### Requirements:
In the records, from the line containing "This screenshot has height=513, width=733." through the end, swap "Capabilities" for "Settings" and repeat only those lines with everything else unchanged, leaving out the pictures.

— start of Provided records —

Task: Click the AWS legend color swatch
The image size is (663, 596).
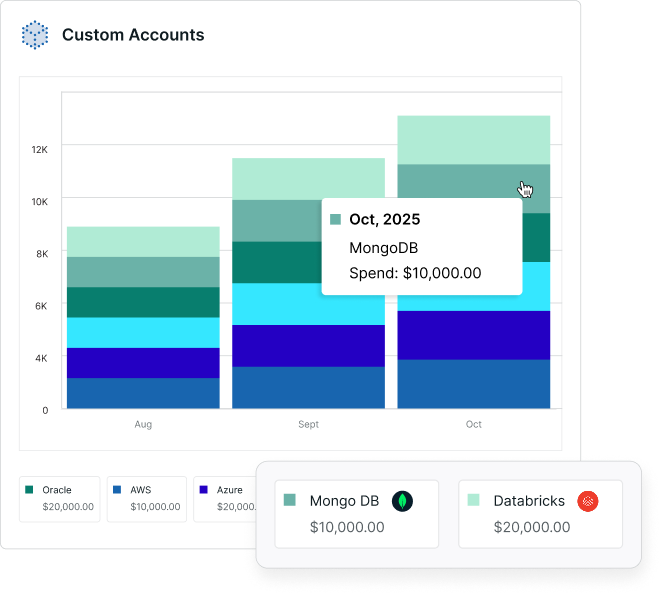Action: point(117,490)
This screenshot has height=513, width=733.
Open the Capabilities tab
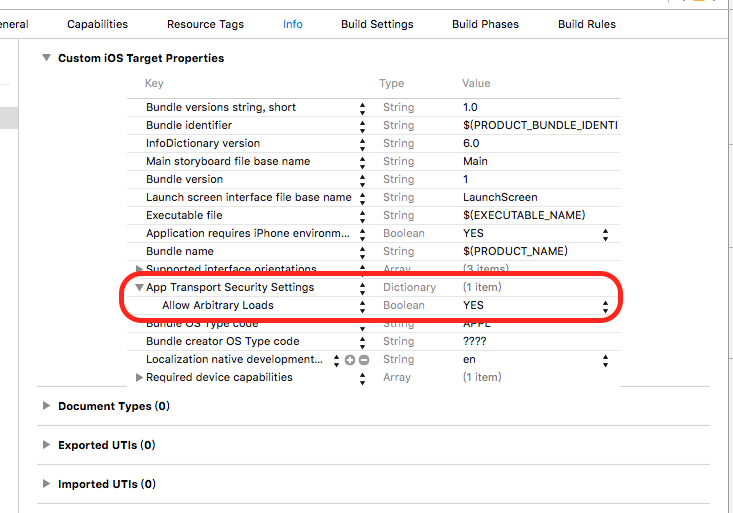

— end of Provided records —

### Written solution:
This screenshot has height=513, width=733.
Open the Settings tab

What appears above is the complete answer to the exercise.